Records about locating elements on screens
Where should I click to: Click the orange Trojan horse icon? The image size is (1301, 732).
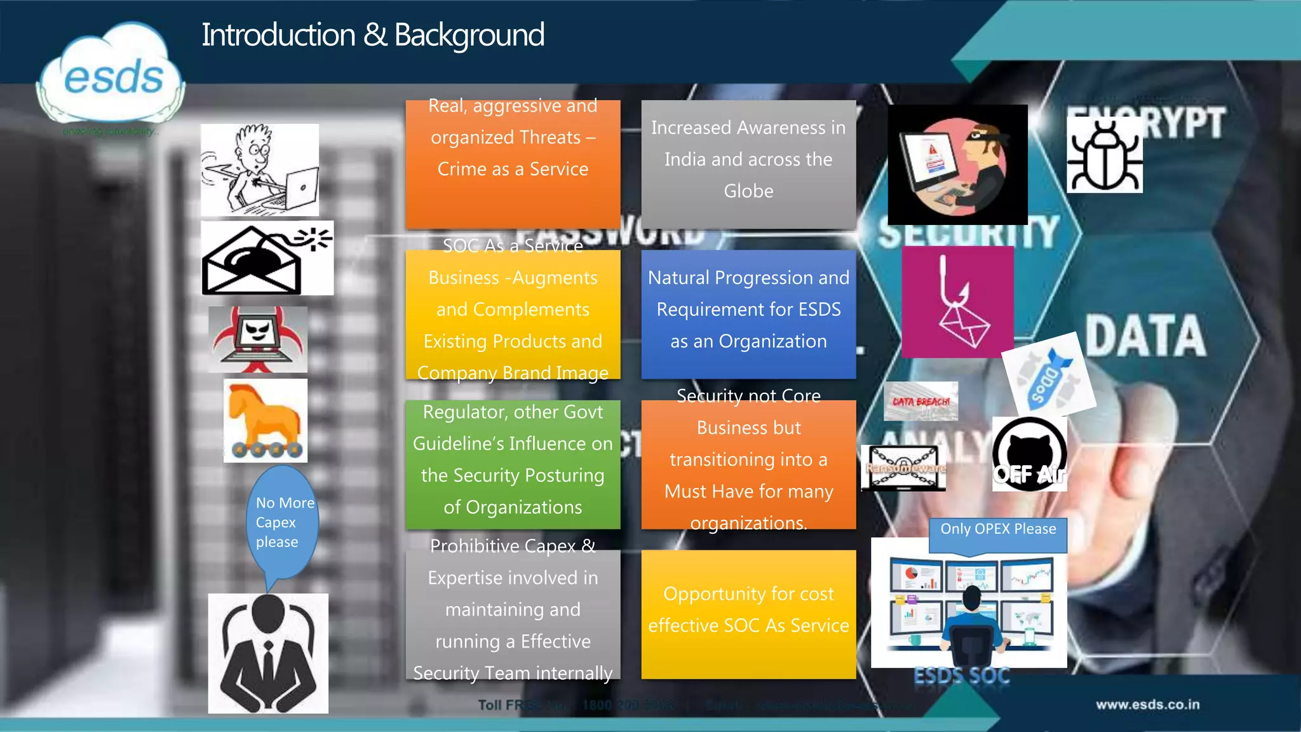(266, 421)
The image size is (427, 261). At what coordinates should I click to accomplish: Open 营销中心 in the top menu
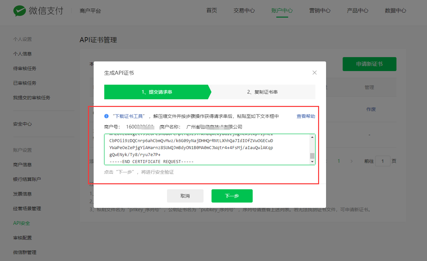320,10
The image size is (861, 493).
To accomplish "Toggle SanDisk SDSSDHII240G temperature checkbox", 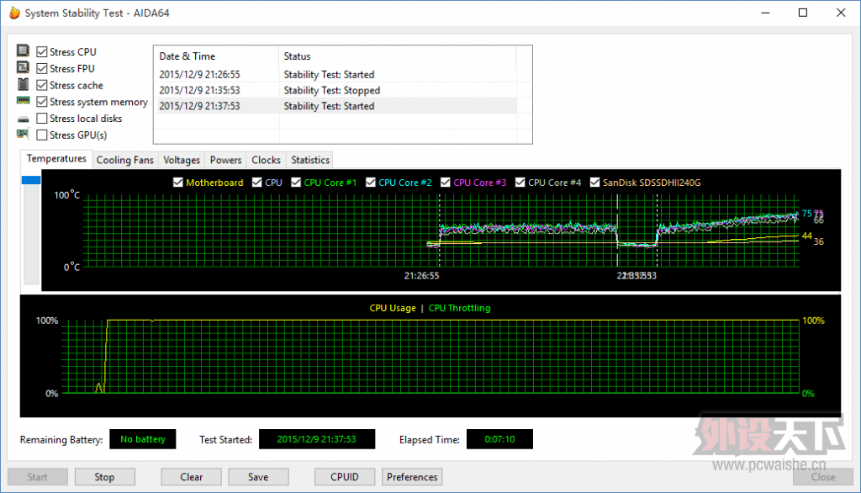I will 594,183.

# Written instruction
Show in full each row that contains the string "should". Uppercase and lowercase letters must match exactly.

# The solution
Where should I click to: Click the orange Trojan horse icon? The image size is (1301, 732).
The image size is (427, 261). At what coordinates should I click to accomplish: Open 营销中心 in the top menu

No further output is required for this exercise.